O’Farrell also recommends using action verbs (likeanalyze,” “evaluate,” or “identify”) to call out your problem-solving skills on a resume.

In a Cover Letter

In your cover letter, you’ll have more room and flexibility to showcase your problem-solving skills—and you should definitely take advantage of the opportunity.

Noll suggests using your cover letter to tell a quick story (think two to three sentences) about when and how you’ve solved a relevant problem. In your story, you want to include:

  • What the problem was
  • How you approached it/came to a solution
  • What the outcomes of your problem-solving were
  • What lessons you learned

Another strategy is to highlight how you would use your problem-solving skills within the context of the role you’re applying for. “I’d recommend reviewing the job description and identifying what types of problems you might have to deal with in the role,” O’Farrell says. Then you can speak directly to how you might approach them.

For example, let’s say you’re applying for an executive assistant position that requires extensive scheduling and calendar management for an exec who is often traveling for business. In that situation, you might explain how you’d solve the problem of scheduling while the exec is out of office (for example, by developing an appointment approval system that allows the exec to approve all appointment requests remotely, with a plan for how to notify the exec of appointment requests that need immediate attention).

During Interviews

The interview process offers the best opportunity for your problem-solving skills to shine, so you’ll want to come prepared.

“In preparation for the interview, select two to three situations where you used your problem-solving skills,” O’Farrell says. That way, when the interviewer asks you for examples of problems you’ve faced in your career—and how you solved them—you’ll have relevant stories ready.
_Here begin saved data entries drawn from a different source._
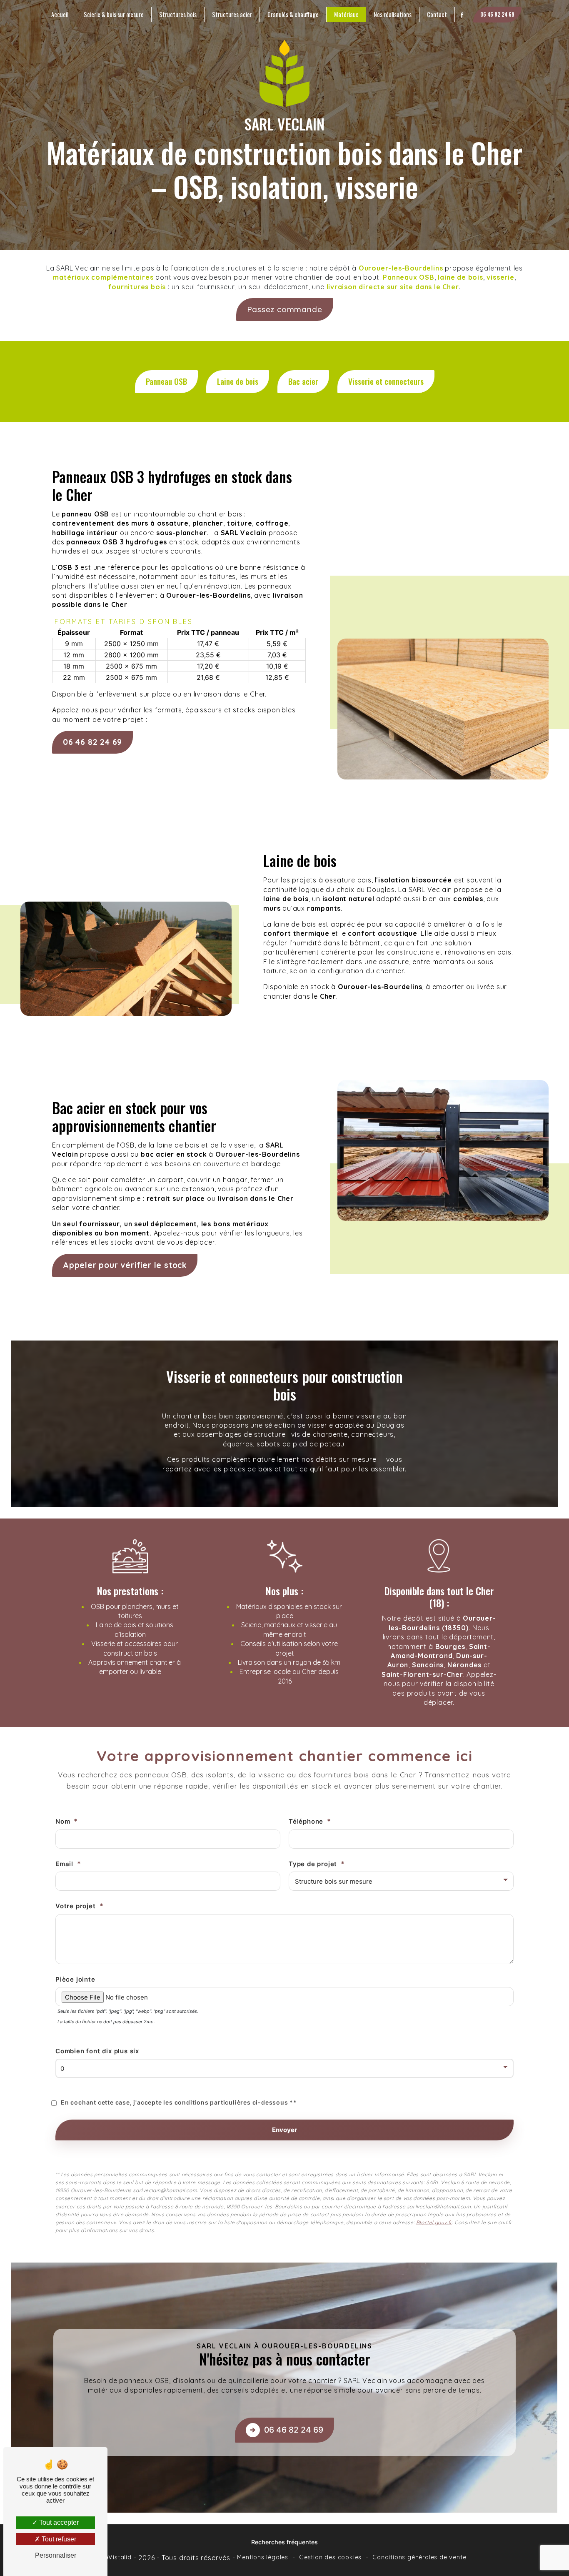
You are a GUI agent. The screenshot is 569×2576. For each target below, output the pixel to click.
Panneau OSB (166, 381)
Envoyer (284, 2130)
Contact (437, 14)
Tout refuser (58, 2539)
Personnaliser (55, 2555)
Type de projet (313, 1864)
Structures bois (178, 14)
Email (64, 1864)
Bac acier (303, 381)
If you’re not sure how to tell your story effectively, the STAR method (which breaks down your story into four parts: Situation, Task, Action, and Result) can be helpful.

As a potential candidate, it’s also important to ask how you’ll need to use your skills on the job, Noll says. So you might ask the interviewers to share some of the issues or problems they’re hoping to solve by filling this position.

And if they turn around and ask you how you’d solve those problems? Don’t panic! If you have a story of a similar problem you’ve solved in the past, this is a great opportunity to share it. Otherwise, just talk through how you would approach it. Remember, the interviewers don’t expect you to come up with detailed solutions for problems their company is facing on the spot; they just want to get a sense of how you would begin to think about those problems if you were hired.